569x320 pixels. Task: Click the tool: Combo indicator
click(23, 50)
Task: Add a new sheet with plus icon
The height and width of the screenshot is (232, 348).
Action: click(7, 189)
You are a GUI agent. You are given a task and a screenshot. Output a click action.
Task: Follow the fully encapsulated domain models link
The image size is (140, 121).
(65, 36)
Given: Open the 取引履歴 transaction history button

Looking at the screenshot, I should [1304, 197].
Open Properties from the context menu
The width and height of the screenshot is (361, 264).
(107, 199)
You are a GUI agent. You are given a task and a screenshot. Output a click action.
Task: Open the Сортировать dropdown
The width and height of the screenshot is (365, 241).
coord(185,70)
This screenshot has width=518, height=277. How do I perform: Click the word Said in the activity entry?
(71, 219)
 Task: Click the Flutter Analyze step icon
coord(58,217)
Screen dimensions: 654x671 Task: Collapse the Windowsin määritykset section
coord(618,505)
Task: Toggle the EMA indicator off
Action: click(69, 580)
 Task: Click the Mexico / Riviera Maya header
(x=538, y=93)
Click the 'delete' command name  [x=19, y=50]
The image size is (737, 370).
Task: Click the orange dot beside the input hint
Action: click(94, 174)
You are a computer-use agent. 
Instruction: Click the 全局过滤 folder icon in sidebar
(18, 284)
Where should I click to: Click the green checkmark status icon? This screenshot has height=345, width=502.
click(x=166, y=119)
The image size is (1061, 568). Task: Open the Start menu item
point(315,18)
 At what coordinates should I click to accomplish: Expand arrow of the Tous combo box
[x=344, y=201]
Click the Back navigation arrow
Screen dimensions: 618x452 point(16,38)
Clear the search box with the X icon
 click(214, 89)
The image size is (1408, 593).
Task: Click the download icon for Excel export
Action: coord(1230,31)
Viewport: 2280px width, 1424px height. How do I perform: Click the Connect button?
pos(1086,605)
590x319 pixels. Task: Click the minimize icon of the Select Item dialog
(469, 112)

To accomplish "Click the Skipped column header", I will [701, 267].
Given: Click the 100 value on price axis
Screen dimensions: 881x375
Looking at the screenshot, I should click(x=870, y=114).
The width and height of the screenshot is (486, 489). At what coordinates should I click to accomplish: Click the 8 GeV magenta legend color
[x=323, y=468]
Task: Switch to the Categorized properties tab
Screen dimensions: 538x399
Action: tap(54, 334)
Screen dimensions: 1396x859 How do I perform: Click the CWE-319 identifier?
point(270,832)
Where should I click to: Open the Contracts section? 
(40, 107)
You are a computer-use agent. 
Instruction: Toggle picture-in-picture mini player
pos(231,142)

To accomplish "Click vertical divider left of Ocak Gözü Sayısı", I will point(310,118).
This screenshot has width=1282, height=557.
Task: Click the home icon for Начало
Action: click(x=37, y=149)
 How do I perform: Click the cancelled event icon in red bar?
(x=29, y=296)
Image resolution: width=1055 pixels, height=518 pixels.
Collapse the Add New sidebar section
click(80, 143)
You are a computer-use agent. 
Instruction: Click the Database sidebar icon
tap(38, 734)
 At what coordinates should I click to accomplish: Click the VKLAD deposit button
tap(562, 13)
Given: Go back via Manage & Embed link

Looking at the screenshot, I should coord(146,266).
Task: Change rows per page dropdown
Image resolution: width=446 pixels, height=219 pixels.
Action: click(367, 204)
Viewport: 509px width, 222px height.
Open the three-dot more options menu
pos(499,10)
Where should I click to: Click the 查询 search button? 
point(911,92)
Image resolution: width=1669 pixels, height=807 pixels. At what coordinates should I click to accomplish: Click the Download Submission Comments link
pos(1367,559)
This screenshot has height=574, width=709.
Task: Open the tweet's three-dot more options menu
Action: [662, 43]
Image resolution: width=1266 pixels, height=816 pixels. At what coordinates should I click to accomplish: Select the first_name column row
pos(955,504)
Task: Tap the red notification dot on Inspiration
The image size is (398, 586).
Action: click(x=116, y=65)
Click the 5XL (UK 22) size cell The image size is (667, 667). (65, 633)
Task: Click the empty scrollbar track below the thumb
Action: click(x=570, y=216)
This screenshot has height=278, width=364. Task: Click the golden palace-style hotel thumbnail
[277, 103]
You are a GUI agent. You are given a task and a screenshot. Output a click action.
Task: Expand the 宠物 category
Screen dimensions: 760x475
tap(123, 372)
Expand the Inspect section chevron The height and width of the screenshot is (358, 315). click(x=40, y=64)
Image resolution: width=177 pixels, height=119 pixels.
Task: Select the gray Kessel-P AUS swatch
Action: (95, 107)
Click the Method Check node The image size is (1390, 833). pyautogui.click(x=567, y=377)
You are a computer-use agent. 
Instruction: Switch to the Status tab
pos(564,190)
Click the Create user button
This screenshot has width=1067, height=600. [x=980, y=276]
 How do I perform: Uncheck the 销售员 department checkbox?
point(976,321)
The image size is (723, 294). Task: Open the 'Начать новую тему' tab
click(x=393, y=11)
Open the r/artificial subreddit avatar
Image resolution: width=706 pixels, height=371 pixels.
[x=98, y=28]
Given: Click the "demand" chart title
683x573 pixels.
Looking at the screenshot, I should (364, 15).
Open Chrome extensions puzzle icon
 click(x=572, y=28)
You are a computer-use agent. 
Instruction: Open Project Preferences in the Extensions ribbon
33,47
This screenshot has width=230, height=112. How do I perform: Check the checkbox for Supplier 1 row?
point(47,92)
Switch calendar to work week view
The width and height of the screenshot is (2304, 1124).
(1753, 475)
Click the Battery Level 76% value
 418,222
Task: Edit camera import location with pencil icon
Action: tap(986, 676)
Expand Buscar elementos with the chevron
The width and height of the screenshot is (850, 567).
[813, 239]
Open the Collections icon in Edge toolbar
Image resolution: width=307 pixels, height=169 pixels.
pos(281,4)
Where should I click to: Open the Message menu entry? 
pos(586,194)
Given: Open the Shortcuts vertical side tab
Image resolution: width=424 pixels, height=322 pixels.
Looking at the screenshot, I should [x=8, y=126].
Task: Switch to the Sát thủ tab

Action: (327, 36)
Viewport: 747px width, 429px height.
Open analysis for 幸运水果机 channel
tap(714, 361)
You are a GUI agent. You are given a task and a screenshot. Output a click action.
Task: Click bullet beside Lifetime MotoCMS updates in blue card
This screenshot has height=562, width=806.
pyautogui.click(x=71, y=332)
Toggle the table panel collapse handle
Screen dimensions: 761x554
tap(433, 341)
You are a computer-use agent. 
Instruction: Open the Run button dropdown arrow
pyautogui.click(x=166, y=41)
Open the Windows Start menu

» **TASK TO COMPLETE**
Please rewrite the data from the line holding "Viewport: 509px width, 222px height." through the line holding "point(976,321)", inclusive, changing "Expand" to "Open" and leaving everything else as it is.

» **SOLUTION**
Viewport: 509px width, 222px height.
Open the three-dot more options menu
pos(499,10)
Where should I click to: Click the 查询 search button? 
point(911,92)
Image resolution: width=1669 pixels, height=807 pixels. At what coordinates should I click to accomplish: Click the Download Submission Comments link
pos(1367,559)
This screenshot has height=574, width=709.
Task: Open the tweet's three-dot more options menu
Action: [662, 43]
Image resolution: width=1266 pixels, height=816 pixels. At what coordinates should I click to accomplish: Select the first_name column row
pos(955,504)
Task: Tap the red notification dot on Inspiration
The image size is (398, 586).
Action: click(x=116, y=65)
Click the 5XL (UK 22) size cell The image size is (667, 667). (65, 633)
Task: Click the empty scrollbar track below the thumb
Action: click(x=570, y=216)
This screenshot has height=278, width=364. Task: Click the golden palace-style hotel thumbnail
[277, 103]
You are a GUI agent. You are given a task and a screenshot. Output a click action.
Task: Open the 宠物 category
Screen dimensions: 760x475
tap(123, 372)
Open the Inspect section chevron The height and width of the screenshot is (358, 315). click(x=40, y=64)
Image resolution: width=177 pixels, height=119 pixels.
Task: Select the gray Kessel-P AUS swatch
Action: (95, 107)
Click the Method Check node The image size is (1390, 833). pyautogui.click(x=567, y=377)
You are a computer-use agent. 
Instruction: Switch to the Status tab
pos(564,190)
Click the Create user button
This screenshot has width=1067, height=600. [x=980, y=276]
 How do I perform: Uncheck the 销售员 department checkbox?
point(976,321)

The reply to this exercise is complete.